◆ **Task objective**: Every line of the records below that holds the word "give" should be copied out.

----

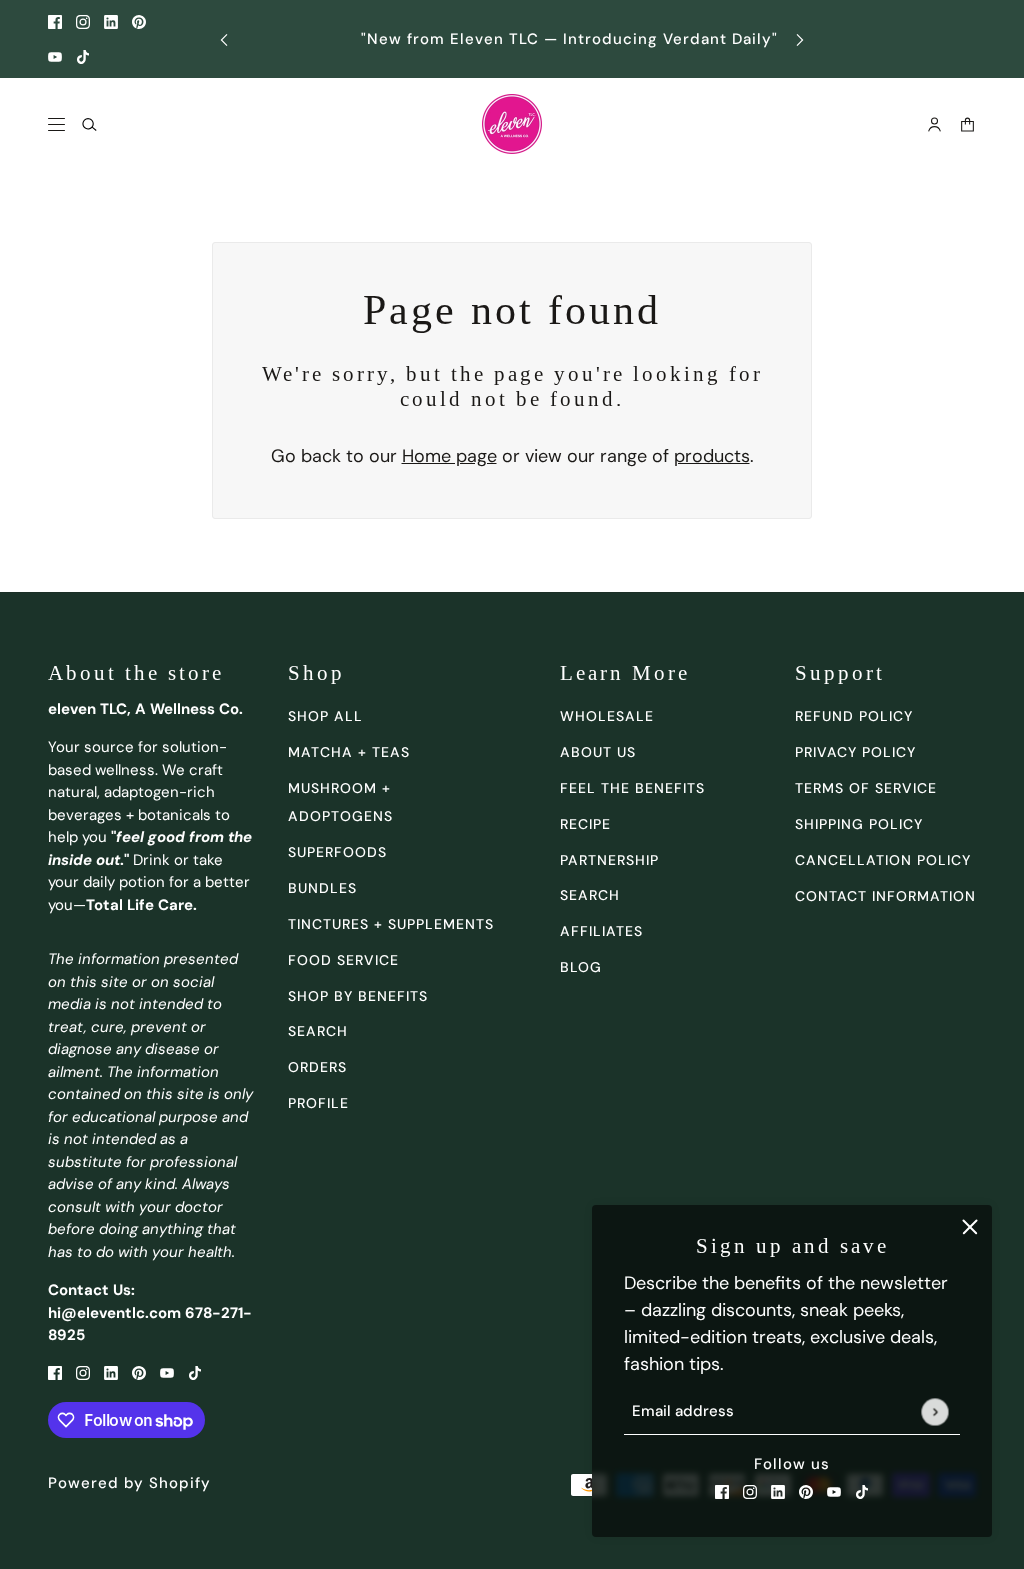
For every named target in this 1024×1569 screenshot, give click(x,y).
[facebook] (55, 21)
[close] (970, 1227)
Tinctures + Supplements (391, 924)
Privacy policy (855, 752)
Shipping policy (859, 824)
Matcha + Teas (349, 752)
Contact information (885, 896)
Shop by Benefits (358, 996)
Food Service (343, 960)
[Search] (89, 124)
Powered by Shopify (129, 1483)
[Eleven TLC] (512, 124)
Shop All (325, 716)
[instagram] (83, 21)
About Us (598, 752)
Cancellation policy (883, 860)
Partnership (609, 860)
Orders (317, 1067)
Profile (318, 1103)
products (712, 456)
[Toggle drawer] (56, 124)
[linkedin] (111, 21)
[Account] (934, 124)
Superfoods (337, 852)
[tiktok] (83, 56)
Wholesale (607, 716)
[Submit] (934, 1411)
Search (590, 895)
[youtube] (55, 56)
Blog (581, 967)
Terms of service (866, 788)
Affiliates (601, 931)
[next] (800, 39)
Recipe (585, 824)
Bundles (322, 888)
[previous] (224, 39)
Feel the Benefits (632, 788)
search (318, 1031)
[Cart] (967, 124)
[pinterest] (139, 21)
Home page (449, 456)
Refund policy (854, 716)
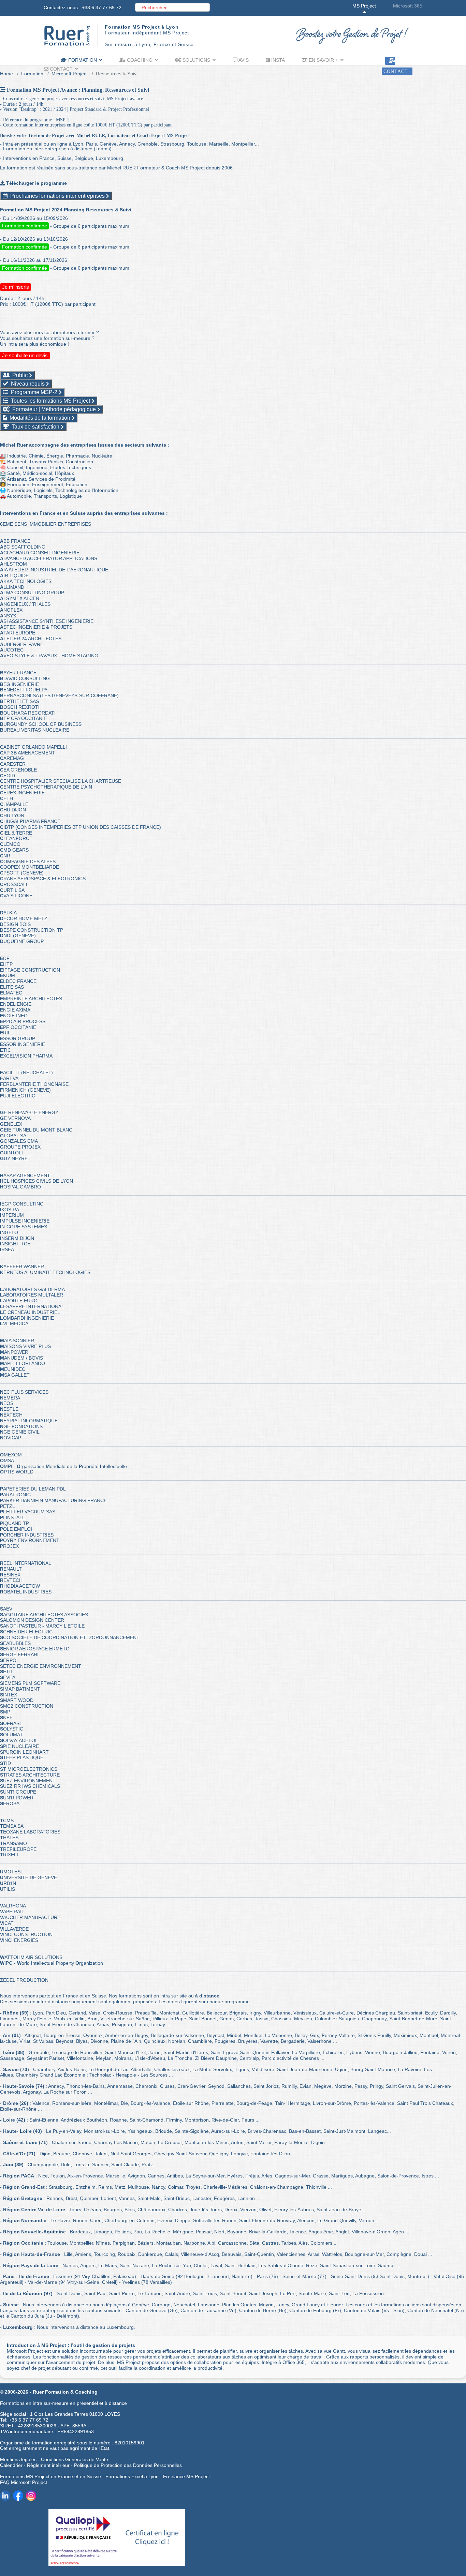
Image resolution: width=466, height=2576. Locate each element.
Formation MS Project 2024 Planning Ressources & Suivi (65, 209)
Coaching (139, 60)
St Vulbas (43, 2041)
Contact (60, 68)
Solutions (195, 60)
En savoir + (322, 60)
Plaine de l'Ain (126, 2041)
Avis (243, 60)
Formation (82, 60)
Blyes (82, 2041)
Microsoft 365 (407, 6)
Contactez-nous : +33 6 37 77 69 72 (82, 7)
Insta (277, 60)
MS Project (364, 6)
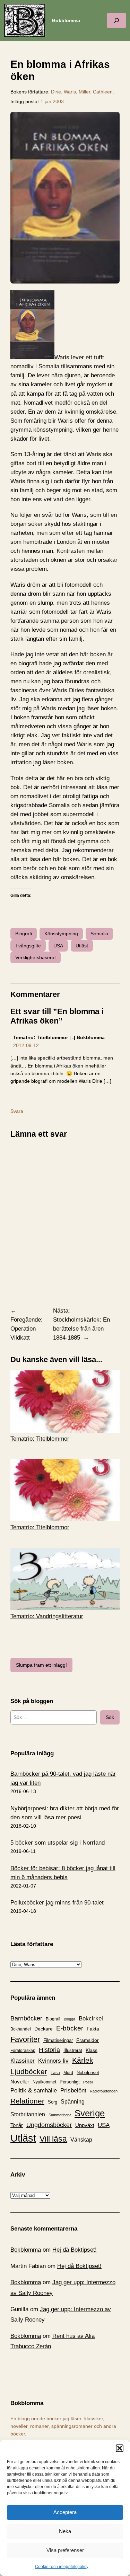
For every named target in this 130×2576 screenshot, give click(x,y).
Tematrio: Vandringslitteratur (46, 1616)
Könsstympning (61, 933)
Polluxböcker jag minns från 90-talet (57, 1902)
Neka (65, 2531)
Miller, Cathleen (96, 91)
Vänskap (81, 2140)
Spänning (73, 2102)
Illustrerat (72, 2050)
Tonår (16, 2125)
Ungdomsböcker (49, 2125)
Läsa (55, 2072)
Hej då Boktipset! (74, 2249)
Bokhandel (20, 2029)
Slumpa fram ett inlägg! (41, 1665)
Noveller (19, 2081)
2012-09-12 (26, 1045)
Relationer (27, 2101)
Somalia (99, 933)
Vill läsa (53, 2138)
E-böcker (69, 2028)
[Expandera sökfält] (116, 20)
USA (58, 945)
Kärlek (82, 2060)
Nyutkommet (44, 2082)
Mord (68, 2072)
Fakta (93, 2029)
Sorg (52, 2102)
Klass (91, 2050)
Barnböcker (26, 2018)
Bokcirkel (91, 2018)
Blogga (69, 2019)
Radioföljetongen (104, 2091)
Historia (49, 2049)
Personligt (70, 2081)
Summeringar (60, 2115)
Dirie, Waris (63, 91)
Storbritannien (27, 2114)
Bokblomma (66, 20)
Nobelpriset (88, 2072)
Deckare (43, 2029)
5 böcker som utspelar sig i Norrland (57, 1842)
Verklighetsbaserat (35, 957)
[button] (119, 2448)
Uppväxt (84, 2125)
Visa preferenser (65, 2550)
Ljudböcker (28, 2071)
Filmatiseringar (58, 2040)
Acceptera (65, 2512)
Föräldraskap (22, 2050)
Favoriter (25, 2039)
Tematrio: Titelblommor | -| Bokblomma (59, 1037)
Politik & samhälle (33, 2090)
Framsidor (87, 2040)
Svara (16, 1111)
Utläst (82, 945)
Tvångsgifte (28, 945)
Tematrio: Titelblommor (39, 1438)
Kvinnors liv (53, 2060)
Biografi (23, 933)
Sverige (90, 2113)
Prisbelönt (73, 2090)
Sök (110, 1717)
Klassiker (22, 2060)
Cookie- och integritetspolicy (61, 2566)
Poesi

----

◆ **Completed task**:
For every named target in this 1024×1569 screenshot, give click(x,y).
For every named target in this 130×2576 screenshot, give click(x,y).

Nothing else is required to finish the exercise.